-- To do --
Copy the entries below verbatim, starting at the line that contains "Given: Click the Identical System legend dot" and ending after the line that contains "pyautogui.click(x=74, y=388)".

-- Data to use --
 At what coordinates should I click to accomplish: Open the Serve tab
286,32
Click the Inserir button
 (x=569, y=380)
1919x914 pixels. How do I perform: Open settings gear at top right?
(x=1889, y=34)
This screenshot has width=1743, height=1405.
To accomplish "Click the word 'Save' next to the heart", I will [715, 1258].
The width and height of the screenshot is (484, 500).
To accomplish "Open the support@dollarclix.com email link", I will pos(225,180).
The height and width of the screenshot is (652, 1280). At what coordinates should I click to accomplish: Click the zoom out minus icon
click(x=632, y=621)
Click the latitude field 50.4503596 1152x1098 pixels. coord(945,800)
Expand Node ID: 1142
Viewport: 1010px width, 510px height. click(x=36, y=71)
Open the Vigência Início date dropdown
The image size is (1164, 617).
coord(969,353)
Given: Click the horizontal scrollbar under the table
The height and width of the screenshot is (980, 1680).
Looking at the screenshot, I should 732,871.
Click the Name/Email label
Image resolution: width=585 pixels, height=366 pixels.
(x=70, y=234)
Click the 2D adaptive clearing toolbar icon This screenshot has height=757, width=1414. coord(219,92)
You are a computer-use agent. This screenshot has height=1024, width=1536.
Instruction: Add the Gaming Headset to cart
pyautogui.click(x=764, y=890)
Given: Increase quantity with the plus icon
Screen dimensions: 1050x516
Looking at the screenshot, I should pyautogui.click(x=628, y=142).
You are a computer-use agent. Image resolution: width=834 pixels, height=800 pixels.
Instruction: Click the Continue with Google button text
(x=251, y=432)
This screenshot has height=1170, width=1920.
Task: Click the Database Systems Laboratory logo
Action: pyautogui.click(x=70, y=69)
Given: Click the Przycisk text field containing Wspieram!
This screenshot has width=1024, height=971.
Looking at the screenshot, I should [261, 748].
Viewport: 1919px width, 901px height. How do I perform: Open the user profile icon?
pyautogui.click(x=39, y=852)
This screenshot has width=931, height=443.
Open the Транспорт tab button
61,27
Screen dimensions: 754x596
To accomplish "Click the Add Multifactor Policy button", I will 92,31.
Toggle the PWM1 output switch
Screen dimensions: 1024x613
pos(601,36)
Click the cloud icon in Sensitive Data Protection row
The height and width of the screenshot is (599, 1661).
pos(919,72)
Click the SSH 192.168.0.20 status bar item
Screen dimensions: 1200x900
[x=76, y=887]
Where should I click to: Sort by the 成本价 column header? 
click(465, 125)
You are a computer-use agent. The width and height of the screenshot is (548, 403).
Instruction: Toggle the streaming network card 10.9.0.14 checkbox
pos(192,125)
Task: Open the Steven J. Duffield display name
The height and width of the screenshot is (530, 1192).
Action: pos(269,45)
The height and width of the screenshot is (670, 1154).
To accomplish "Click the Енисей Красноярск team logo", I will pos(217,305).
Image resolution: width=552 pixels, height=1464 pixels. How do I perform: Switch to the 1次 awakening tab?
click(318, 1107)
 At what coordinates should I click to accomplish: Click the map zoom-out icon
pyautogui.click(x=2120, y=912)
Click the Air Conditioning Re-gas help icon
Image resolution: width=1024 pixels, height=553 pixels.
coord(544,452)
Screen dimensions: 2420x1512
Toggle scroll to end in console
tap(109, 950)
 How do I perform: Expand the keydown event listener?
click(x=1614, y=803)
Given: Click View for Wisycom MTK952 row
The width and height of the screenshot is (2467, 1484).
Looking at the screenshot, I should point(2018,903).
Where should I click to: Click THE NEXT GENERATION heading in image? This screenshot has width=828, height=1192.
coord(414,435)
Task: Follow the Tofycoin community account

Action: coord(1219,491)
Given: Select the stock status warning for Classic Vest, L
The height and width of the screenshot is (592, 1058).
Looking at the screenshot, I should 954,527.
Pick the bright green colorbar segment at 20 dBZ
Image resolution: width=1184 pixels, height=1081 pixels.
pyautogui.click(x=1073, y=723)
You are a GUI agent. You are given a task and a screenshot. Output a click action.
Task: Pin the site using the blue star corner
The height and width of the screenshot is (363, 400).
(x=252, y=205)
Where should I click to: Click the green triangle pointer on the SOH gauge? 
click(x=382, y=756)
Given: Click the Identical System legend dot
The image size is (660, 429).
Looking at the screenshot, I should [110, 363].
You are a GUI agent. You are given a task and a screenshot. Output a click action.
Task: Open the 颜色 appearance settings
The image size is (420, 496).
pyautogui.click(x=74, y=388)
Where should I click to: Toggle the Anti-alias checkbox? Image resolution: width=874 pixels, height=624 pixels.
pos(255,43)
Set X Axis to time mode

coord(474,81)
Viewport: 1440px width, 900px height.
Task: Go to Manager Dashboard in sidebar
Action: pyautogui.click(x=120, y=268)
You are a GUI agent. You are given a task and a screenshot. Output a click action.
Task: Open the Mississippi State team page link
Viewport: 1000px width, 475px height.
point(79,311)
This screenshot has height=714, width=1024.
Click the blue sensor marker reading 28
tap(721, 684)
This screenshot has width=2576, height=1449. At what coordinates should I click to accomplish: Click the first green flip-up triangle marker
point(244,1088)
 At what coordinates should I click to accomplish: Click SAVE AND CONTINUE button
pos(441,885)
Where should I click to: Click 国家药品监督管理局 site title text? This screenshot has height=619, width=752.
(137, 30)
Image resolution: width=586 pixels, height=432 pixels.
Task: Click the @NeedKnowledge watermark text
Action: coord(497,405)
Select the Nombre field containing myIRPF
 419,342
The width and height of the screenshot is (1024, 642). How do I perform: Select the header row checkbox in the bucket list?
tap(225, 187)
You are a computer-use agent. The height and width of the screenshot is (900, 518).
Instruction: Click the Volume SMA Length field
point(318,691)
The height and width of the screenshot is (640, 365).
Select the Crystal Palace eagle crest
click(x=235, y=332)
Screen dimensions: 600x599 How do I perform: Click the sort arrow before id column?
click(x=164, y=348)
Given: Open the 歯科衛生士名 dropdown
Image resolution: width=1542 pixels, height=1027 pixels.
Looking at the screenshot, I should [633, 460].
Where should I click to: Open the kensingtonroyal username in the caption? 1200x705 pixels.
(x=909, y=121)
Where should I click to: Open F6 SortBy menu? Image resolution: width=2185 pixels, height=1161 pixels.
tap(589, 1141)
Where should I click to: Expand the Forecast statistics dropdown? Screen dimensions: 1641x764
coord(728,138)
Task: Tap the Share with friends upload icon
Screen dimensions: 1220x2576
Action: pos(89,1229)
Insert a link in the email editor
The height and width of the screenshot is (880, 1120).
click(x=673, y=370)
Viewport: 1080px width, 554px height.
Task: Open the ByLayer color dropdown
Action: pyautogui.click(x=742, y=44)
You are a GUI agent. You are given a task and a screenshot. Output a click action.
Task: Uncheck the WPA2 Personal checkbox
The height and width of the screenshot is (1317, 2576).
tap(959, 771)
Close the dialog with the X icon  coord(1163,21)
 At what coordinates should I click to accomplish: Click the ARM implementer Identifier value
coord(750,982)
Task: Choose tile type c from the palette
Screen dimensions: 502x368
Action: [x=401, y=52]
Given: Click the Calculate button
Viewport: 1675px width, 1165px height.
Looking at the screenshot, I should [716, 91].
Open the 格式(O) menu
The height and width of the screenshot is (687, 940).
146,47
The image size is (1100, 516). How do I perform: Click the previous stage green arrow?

-- Exercise result --
Given: Click the Identical System legend dot
The image size is (660, 429).
Looking at the screenshot, I should [110, 363].
You are a GUI agent. You are given a task and a screenshot. Output a click action.
Task: Open the 颜色 appearance settings
The image size is (420, 496).
pyautogui.click(x=74, y=388)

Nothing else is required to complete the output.